The performance is equivalent when the enumerator is a reference-type. This happens when the enumerable is generated using yield or when it's cast to one of the BCL enumerable interfaces (IEnumerable, IEnumerable<>, IReadOnlyCollection<>, ICollection<>, IReadOnlyList<>, IList<>, or IAsyncEnumerable<>). In the case of operation composition, this only affects the first operation. The subsequent operations will have value-type enumerators.

Reduced heap allocations

NetFabric.Hyperlinq allocates as much as possible on the stack. Enumerables and enumerators are defined as value-types. Generics constraints are used for the operation parameters so that the value-types are not boxed.

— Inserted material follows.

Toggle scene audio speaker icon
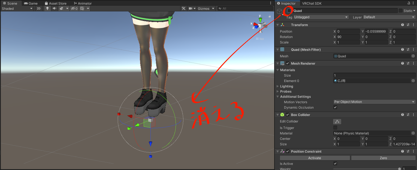 pos(55,9)
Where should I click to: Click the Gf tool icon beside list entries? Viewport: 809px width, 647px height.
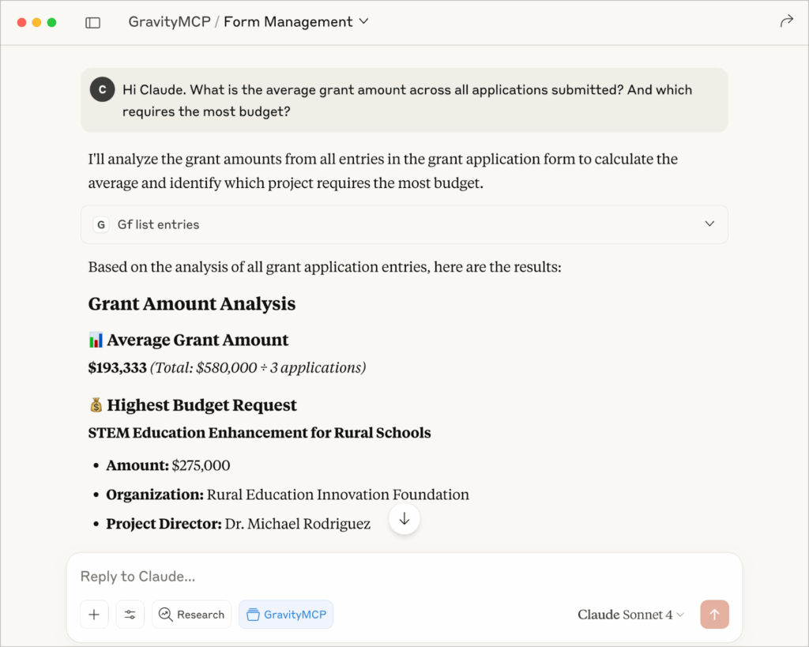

It only allocates on the heap for the following cases:

  • Operations that use ICollection<>.CopyTo(), ICollection<>.Contains(), or IList<>.IndexOf() will box enumerables that are value-types.
  • ToArray() and ToList() allocate their results on the heap. You can use the ToArray() overload that take an buffer pool as parameter so that its result is not managed by the garbage collector.

Benchmarks

The results of the benchmarks comparing multiple LINQ libraries can be found in the LinqBenchmarks repository.

The results of the benchmarks included in this repository can be found in the Benchmarks folder.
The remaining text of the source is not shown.